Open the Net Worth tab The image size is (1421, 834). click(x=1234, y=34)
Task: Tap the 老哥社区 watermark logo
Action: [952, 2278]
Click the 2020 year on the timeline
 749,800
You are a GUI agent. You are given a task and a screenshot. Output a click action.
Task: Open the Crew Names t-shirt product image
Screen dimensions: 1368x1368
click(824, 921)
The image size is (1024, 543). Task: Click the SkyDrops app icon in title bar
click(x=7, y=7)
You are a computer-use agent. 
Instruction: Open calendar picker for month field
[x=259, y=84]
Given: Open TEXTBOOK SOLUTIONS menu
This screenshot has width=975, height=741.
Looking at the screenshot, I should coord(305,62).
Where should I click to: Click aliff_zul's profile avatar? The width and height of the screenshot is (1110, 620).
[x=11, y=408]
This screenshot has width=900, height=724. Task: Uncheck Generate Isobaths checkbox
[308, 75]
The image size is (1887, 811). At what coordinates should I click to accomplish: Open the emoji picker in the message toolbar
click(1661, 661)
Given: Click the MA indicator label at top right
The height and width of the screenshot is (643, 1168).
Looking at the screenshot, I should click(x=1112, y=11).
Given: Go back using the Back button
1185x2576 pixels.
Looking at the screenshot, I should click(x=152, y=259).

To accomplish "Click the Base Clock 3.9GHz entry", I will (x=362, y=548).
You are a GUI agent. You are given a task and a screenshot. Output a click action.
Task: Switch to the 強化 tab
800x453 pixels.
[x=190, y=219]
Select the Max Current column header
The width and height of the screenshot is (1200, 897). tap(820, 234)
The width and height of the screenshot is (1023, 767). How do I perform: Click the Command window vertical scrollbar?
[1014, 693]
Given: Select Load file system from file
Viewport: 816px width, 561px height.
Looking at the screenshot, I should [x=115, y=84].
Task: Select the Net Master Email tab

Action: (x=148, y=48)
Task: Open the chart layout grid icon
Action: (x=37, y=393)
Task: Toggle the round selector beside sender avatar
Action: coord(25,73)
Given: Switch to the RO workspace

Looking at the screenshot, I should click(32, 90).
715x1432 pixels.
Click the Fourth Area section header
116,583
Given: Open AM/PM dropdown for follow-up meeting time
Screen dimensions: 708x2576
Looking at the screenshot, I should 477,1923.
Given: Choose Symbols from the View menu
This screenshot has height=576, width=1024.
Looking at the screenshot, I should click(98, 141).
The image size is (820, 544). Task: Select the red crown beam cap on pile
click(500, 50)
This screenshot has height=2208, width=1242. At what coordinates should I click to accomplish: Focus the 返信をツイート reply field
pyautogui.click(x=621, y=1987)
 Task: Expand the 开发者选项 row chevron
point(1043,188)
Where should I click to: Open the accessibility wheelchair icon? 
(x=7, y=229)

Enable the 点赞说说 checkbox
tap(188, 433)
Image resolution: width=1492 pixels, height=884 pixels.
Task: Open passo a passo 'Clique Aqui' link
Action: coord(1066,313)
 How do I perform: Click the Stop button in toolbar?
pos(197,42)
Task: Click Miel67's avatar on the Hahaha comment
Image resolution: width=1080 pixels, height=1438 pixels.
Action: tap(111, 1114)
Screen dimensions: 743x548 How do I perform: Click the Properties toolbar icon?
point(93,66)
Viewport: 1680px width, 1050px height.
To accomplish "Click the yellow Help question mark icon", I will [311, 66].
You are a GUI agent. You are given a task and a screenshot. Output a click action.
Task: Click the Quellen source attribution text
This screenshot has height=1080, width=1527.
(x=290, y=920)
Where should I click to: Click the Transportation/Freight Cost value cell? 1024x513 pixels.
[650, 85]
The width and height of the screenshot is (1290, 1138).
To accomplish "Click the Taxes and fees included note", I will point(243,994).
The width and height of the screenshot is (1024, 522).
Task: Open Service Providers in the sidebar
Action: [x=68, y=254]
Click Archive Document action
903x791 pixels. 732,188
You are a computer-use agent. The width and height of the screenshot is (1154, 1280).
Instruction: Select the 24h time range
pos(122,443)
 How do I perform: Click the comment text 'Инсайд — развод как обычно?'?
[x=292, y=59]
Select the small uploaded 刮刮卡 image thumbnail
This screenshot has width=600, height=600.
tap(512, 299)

+-------+

When a line contains the string "menu", copy it from the records.

- [EXPECTED ANSWER]:
Given: Open TEXTBOOK SOLUTIONS menu
Given: Choose Symbols from the View menu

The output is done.